Александровскiе кадеты
Шрифт:

— А про что он такое говорил? — глаза у Юльки были на пол-лица.

— Рано тебе это ещё знать, — сердито сказал профессор. — А потому не приставай, дорогая моя, ничего не скажу.

— Ну вот, — огорчилась девчонка. — Всегда так…
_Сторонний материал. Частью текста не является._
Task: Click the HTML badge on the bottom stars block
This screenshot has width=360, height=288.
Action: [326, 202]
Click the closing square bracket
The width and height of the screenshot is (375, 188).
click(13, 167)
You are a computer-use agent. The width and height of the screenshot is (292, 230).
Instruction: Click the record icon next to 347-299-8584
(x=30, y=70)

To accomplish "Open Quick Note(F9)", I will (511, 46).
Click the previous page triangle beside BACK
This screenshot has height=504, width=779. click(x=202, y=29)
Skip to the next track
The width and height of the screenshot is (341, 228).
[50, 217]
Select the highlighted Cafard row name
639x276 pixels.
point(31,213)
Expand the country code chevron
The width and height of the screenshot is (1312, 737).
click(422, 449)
— Юленька, — возникла с кухни Мария Владимировна. — Давай позвоним и —

— А я знаю, — вдруг сказала та. — Вы — из прошлого, да?

Все так и обмерли.

— Из прошлого, — второй раз вышло куда увереннее. — Я догадалась. Теперь ясно, про что дядя Сережа толковал…

Никто не проронил ни слова.

— Я не выдам! Честное пионерское! Не выдам!
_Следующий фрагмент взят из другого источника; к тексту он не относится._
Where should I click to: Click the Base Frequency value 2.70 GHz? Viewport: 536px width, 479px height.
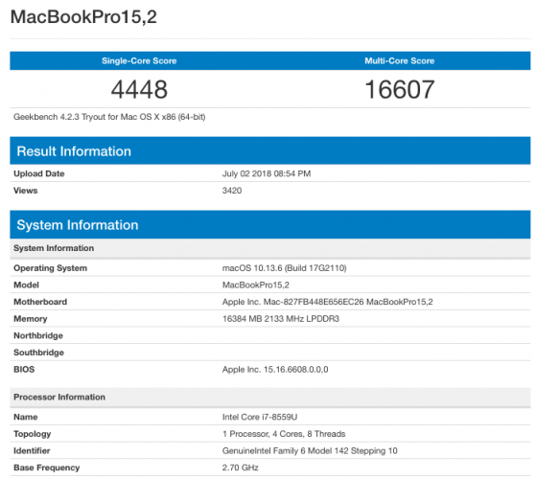point(241,468)
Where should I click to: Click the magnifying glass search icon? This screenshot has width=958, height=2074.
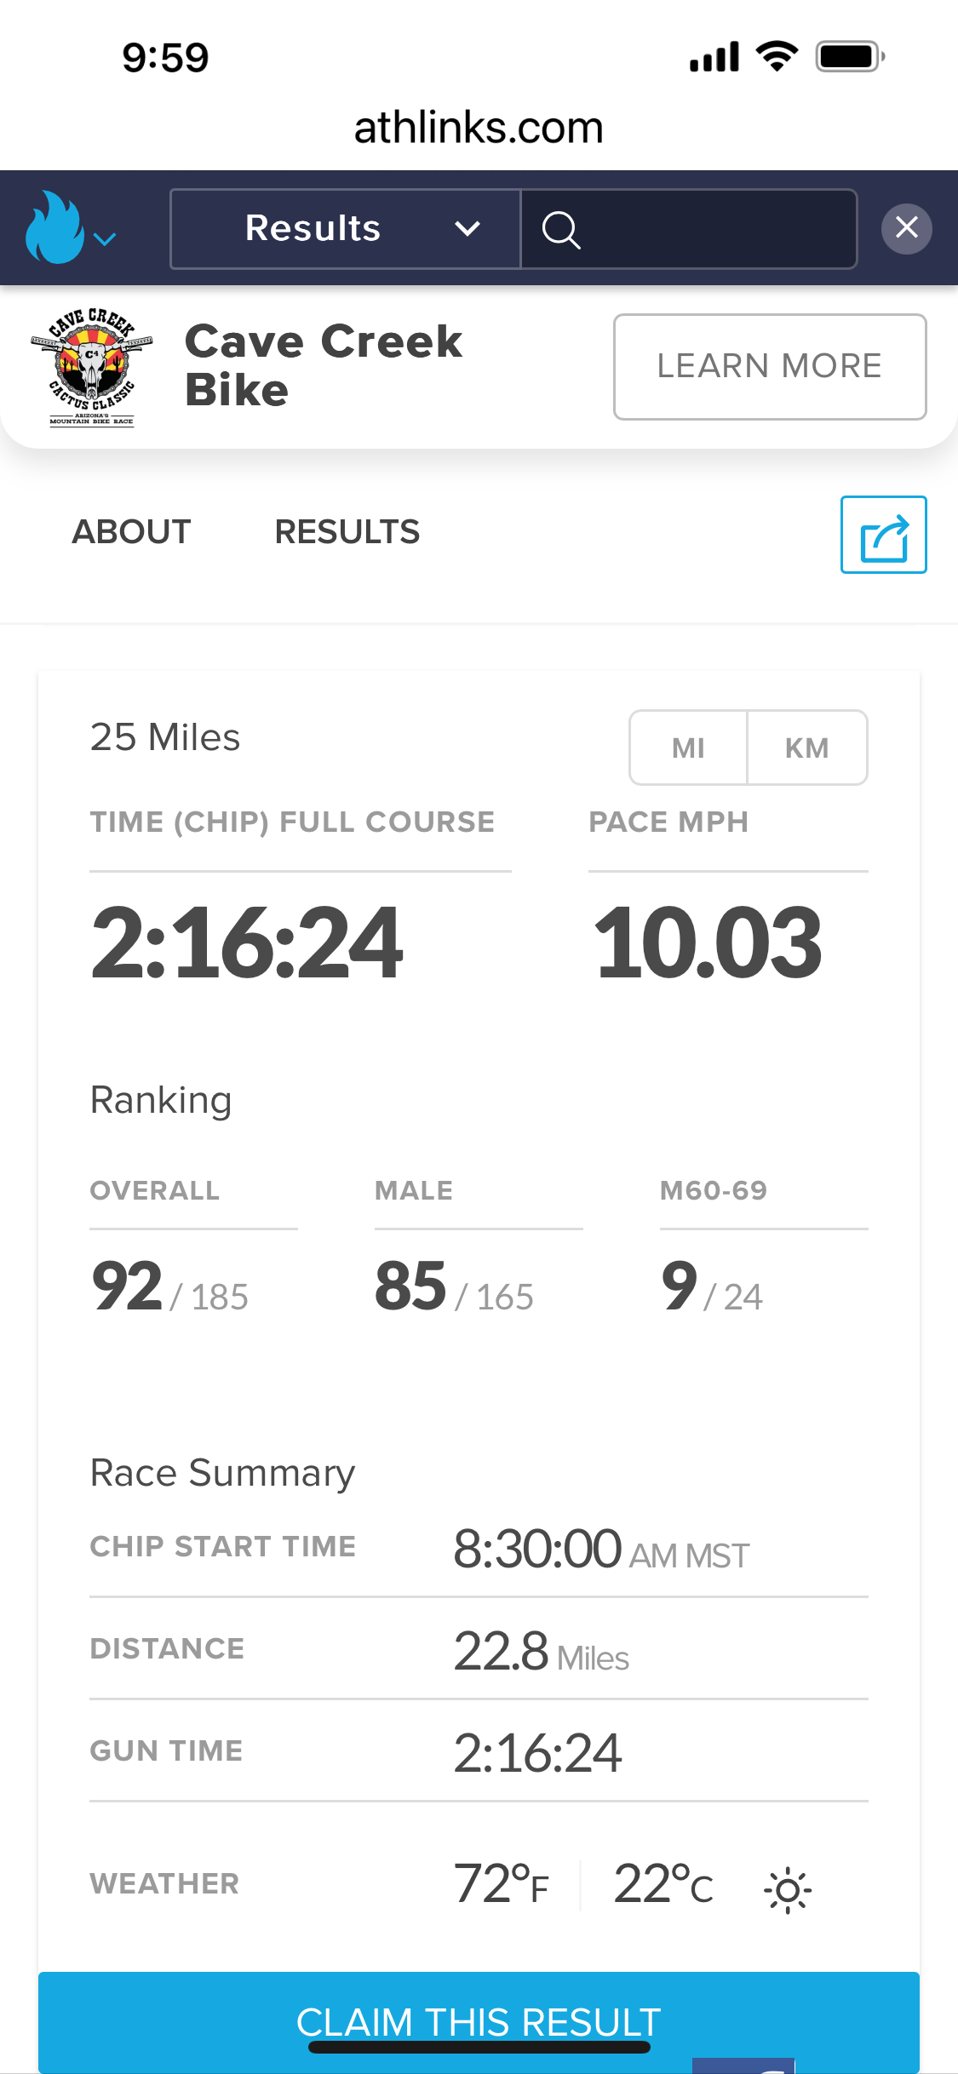click(561, 229)
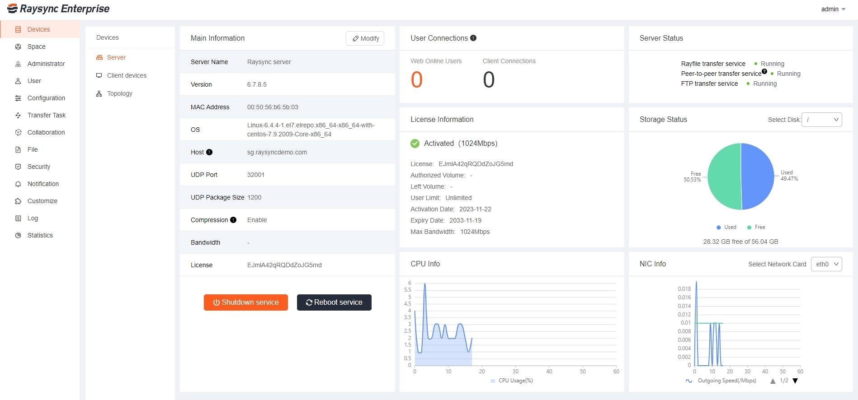The width and height of the screenshot is (858, 400).
Task: Open Transfer Task in the sidebar
Action: 46,115
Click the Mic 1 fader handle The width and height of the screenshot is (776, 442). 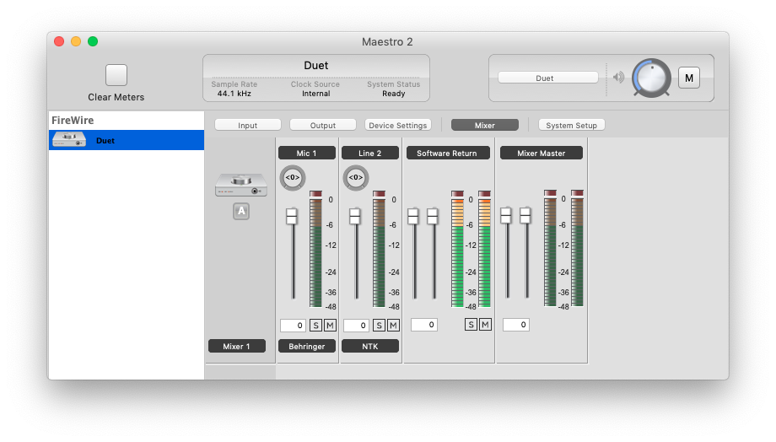[292, 216]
— Конечно, не выдашь, Юленька, — вздохнула Мария Владимировна. — Сообразительная ты наша…

И тут Юля Маслакова ухитрилась

удивить всех ещё один раз.

— Дядя Сережа в милицию побежит, — сказала она без тени сомнения. — У вас же оружие, пистолет, да? Вот он и сообщит.

Профессор с Марией Владимировной переглянулись.

— Поехали. Сейчас. Немедленно!..

Глава 12.1

Федя Солонов ехал на автомоторе. Автомотор назывался «Волга». «ГАЗ-21», уточнил неугомонный Петя Ниткин, хотя зачем ему эти сведения, он и сам сказать не мог. Внутри они набились прямо как дрова в телегу — сидели друг на друге.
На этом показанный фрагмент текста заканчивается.